◆ **TASK DESCRIPTION**: Lay out the material below as a numbered list with one entry per line, omitting any blank lines.

◆ **PROVIDED MATERIAL**:

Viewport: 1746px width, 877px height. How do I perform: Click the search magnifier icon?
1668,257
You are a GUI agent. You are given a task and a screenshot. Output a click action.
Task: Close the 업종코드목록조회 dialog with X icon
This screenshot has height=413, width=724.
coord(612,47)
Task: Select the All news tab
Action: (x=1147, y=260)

◆ **SOLVED PROBLEM**:
1. Viewport: 1746px width, 877px height. How do I perform: Click the search magnifier icon?
2. 1668,257
3. You are a GUI agent. You are given a task and a screenshot. Output a click action.
4. Task: Close the 업종코드목록조회 dialog with X icon
5. This screenshot has height=413, width=724.
6. coord(612,47)
7. Task: Select the All news tab
8. Action: (x=1147, y=260)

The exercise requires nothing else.